How to Use Attention Grabbers
Attention grabbers or “Hooks” are statements that engage the interest of the reader or listener in the topic. Usually an attention grabber is used at the beginning of the introduction. The main attention grabbers are anecdotes, quotations, humor, and shocking statistics. Most hooks are at least 2-4 sentences, depending on the topic and technique you use. They should use double surprises and instantly attract the audience before they go away.
- You must lead from the hook smoothly into the rest of the introduction, which leads to the paragraph or thesis statement. The goal is to tie down sentences so that the hook does not lose its power.
- The purpose of using an attention grabber:
- To catch the attention and interest of the audience an involve them into further interaction.
- To reveal the main point of the topic and show the manner in which it will be developed. It also sets the tone of the writing.
Guidelines – How to Use Attention Grabbers
- Open with a question or series of thought-provoking questions. This will make your audience think about your topic. However, remember, with starting with a question you are opening up the possibility that the audience will say “No,” and then they may lose interest in your topic. Avoid questions that are boring and cliché.
- Use an anecdote. A relevant and humorous anecdote can break the ice. People love good stories. Telling an anecdote might not be a good idea for serious and sad topics.
- Use quotes. Once you have stated the quote, comment on it, using your own words. Expand upon it throughout your theme. When quote is used appropriately, it can motivate, inspire and enthrall an audience.
- Begin with “Imagine …” Repeat the “imagine statement” two or three times. Blend these statements into the topic of the essay.
- Use an analogy. Draw the comparison with the topic of your subject to a frame of reference the audience can understand. This technique is useful for describing certain benefits and features.
- Give a quiz. A quiz is similar to a test where questions have a more specific nature and are addressed to each member of the audience.
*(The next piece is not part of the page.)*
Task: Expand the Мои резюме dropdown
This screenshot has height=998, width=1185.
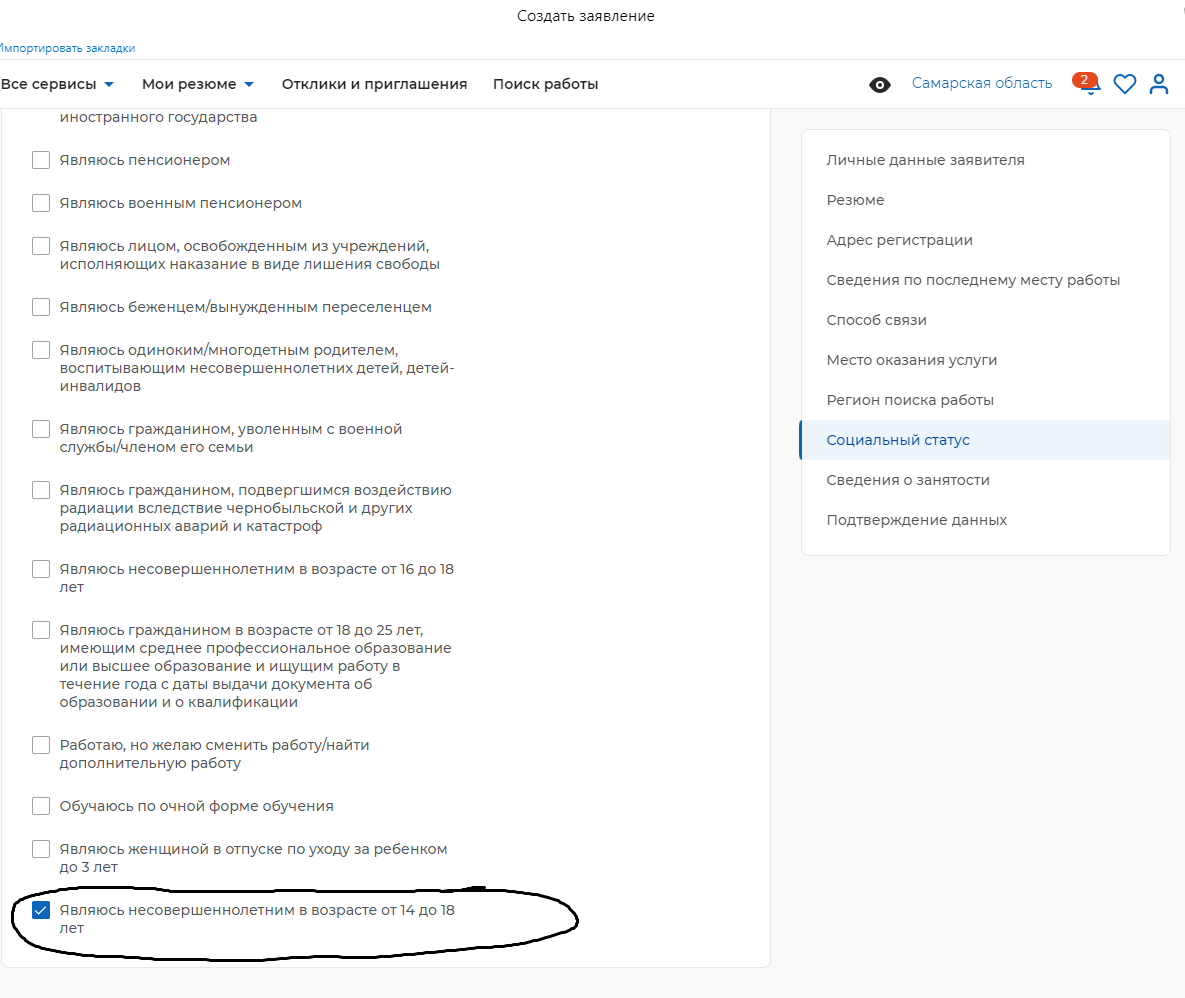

It is generally not used for presentations of a more formal nature and is more appropriate for training-type workshops.
- Do a survey. A survey involves a question posed to the entire audience with the intention of determining their response as a group based on a show of hands. This allows you to count the response and will give you a rough idea of the situation
- Give a demonstration. Conducting a demonstration helps people who like to absorb information visually. It also helps provide variety to your speech, and serves as an interesting distraction to a tired audience.
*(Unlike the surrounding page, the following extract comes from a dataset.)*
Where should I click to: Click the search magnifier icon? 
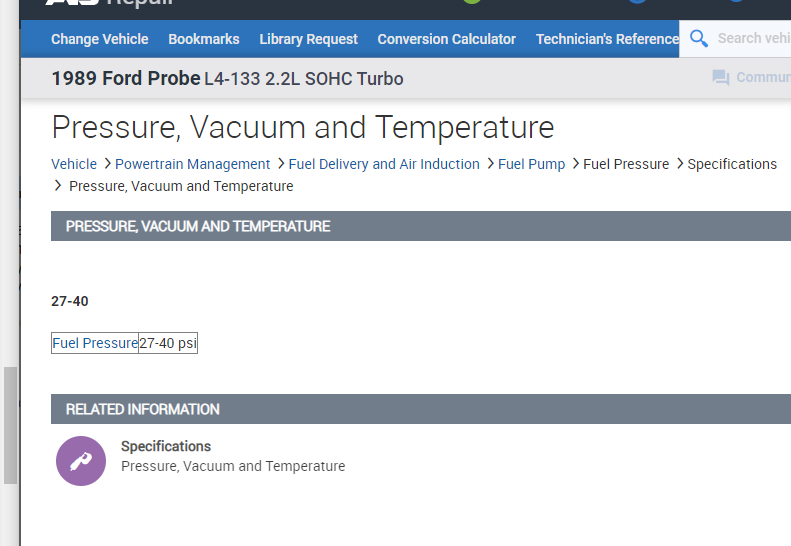[699, 39]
- Relate a personal experience. Personal experiences shared in this context must firstly, be interesting. Secondly, they have to be related to your message. The audience must be able to make a link between your story and your message, or else what you will be doing is merely telling the audience a story about yourself.
- Use funny stories. It is common knowledge that audiences enjoy humorous speeches. However, the trick to a good attention grabber is to use humor that is relevant to the topic.
- Give a definition. This technique is good for speeches at scientific conferences for instance, and helps to clarify ambiguous terms within the speech.
Our tips will give you some ideas to help you grab the attention of the audiences you encounter. Public speaking training, storytelling techniques, and your own imagination will help you create own attention grabbers as well, tailored for each audience.